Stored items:
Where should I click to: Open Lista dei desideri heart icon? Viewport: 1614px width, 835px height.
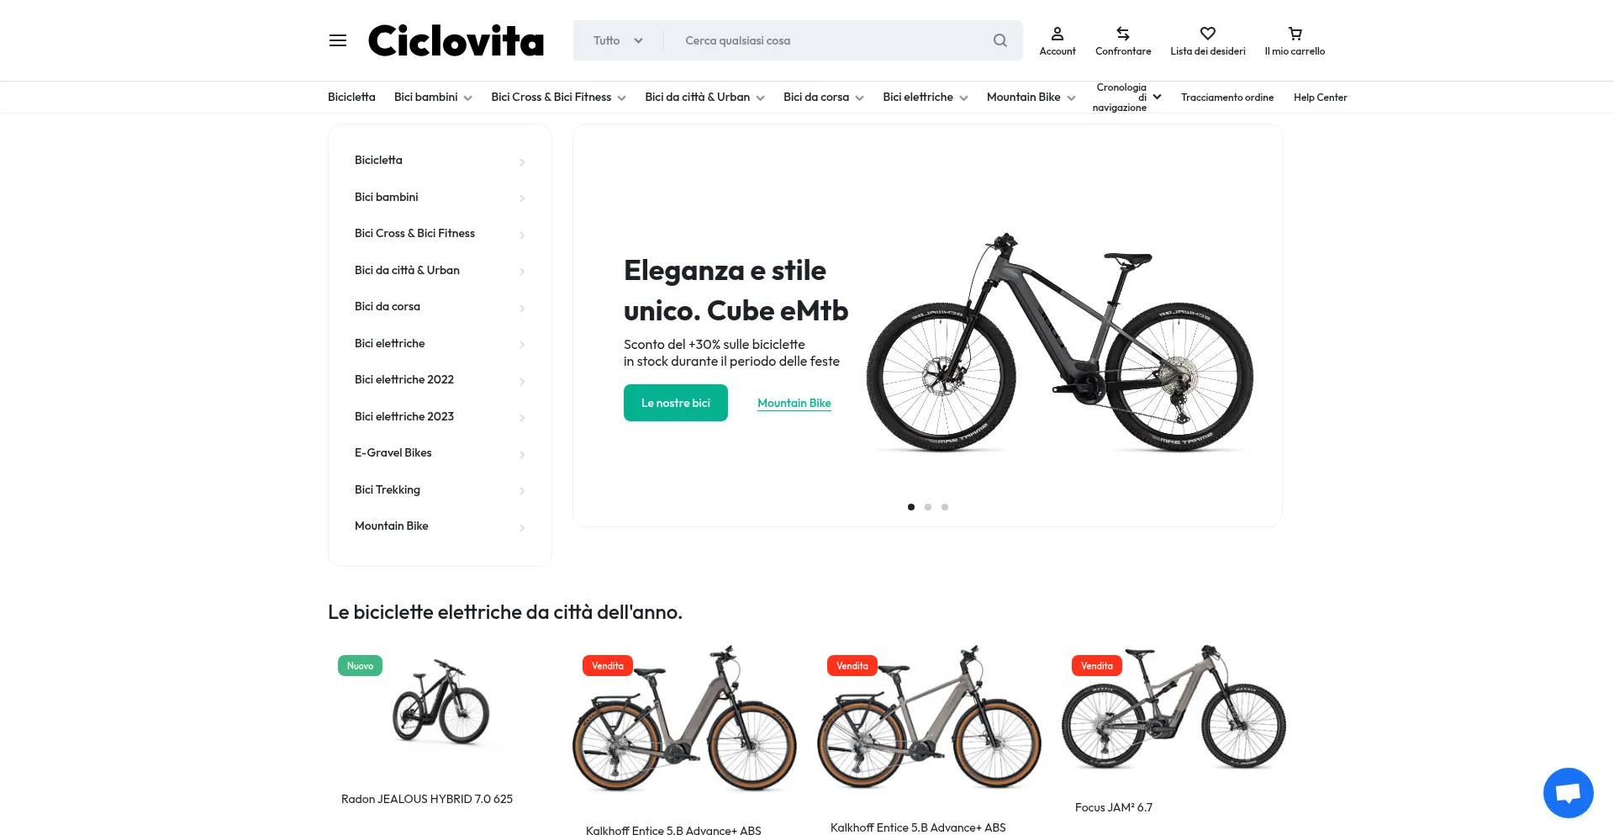(1208, 34)
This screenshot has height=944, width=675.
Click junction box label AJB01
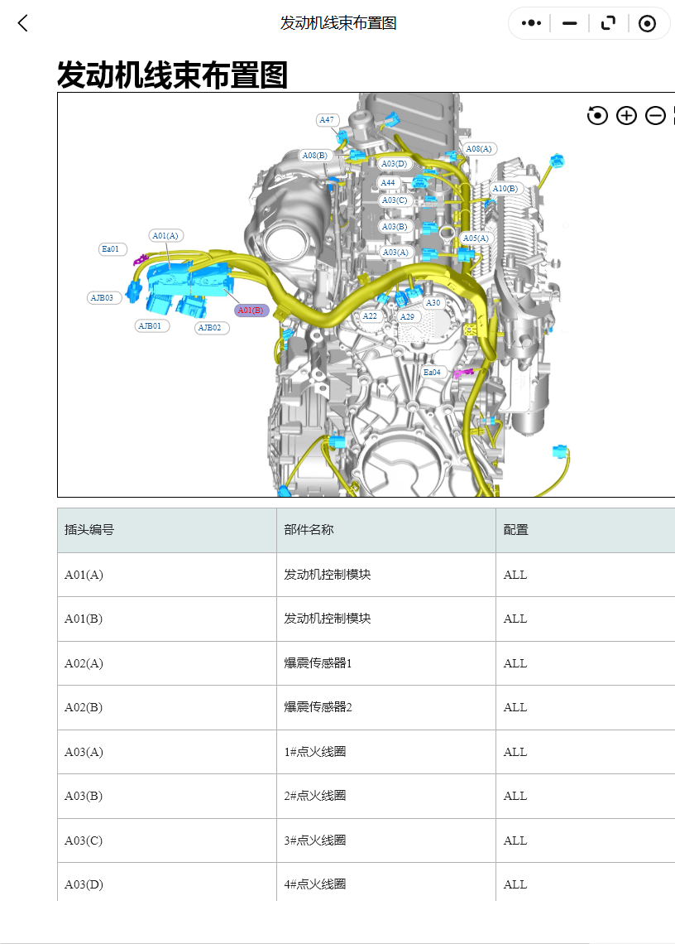coord(151,325)
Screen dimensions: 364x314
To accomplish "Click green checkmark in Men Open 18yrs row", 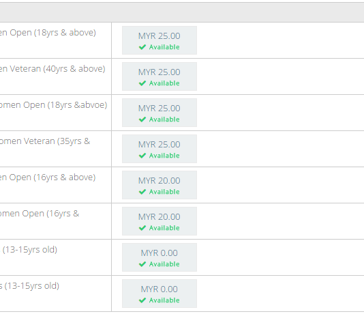I will click(142, 47).
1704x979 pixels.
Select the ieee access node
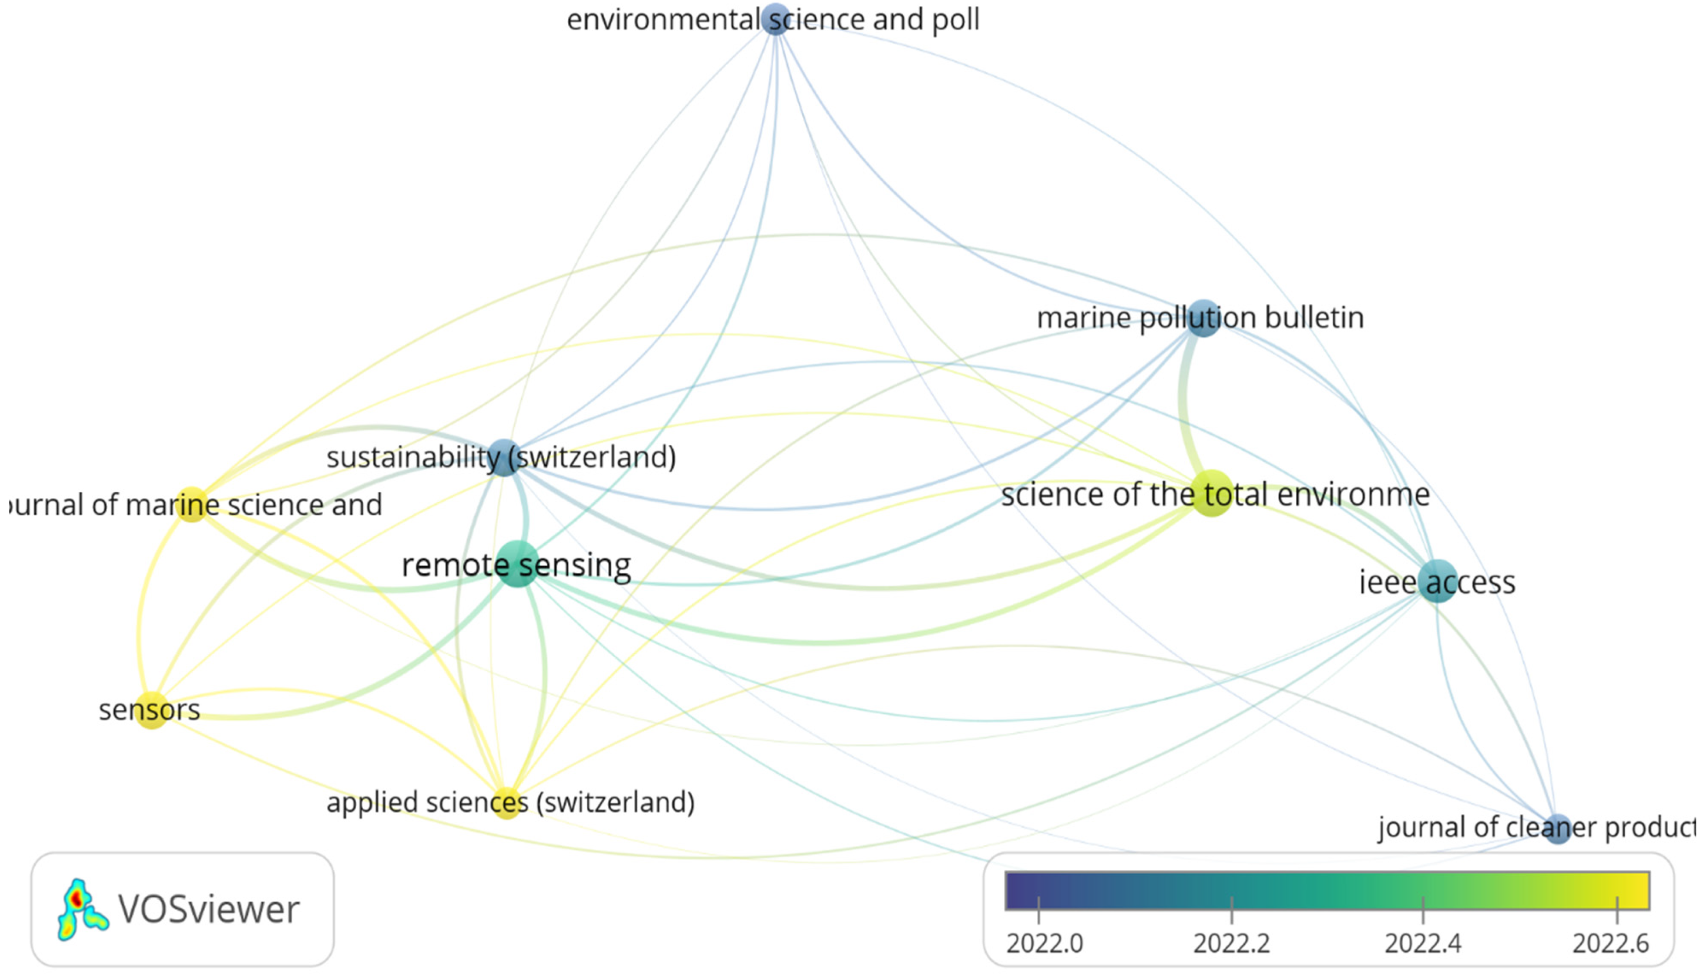[1437, 580]
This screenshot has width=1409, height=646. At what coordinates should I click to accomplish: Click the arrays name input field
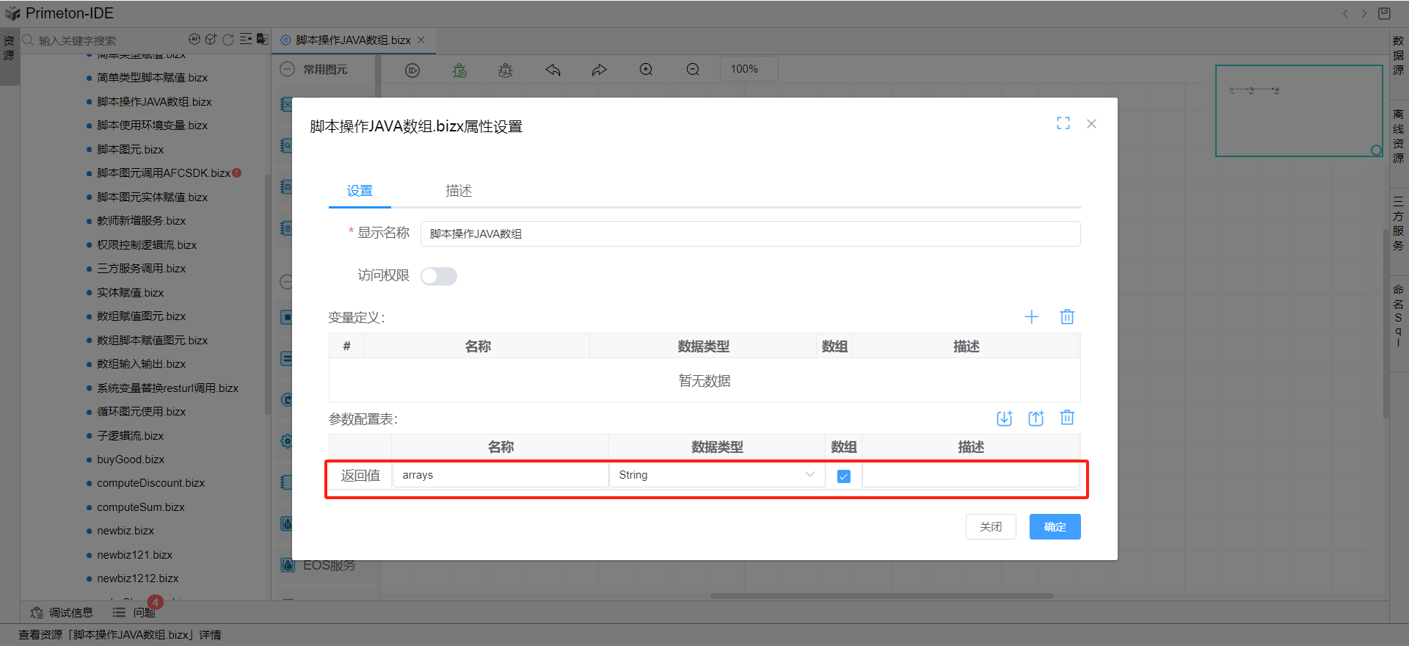tap(500, 475)
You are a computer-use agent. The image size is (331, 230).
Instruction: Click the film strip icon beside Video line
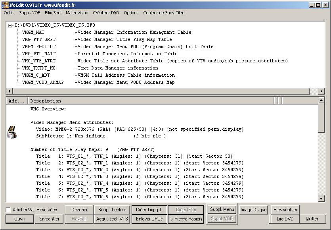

* [What to do]: Beginning with the first line of the records above, extract each line exactly through the line that holds "Screen dimensions: 364x314", both ends included. Omit pictures.

* [Solved problem]:
Where should I click to: Open Lista dei desideri heart icon? Viewport: 1614px width, 835px height.
(1208, 34)
This screenshot has height=944, width=675.
Click junction box label AJB01
coord(151,325)
Screen dimensions: 364x314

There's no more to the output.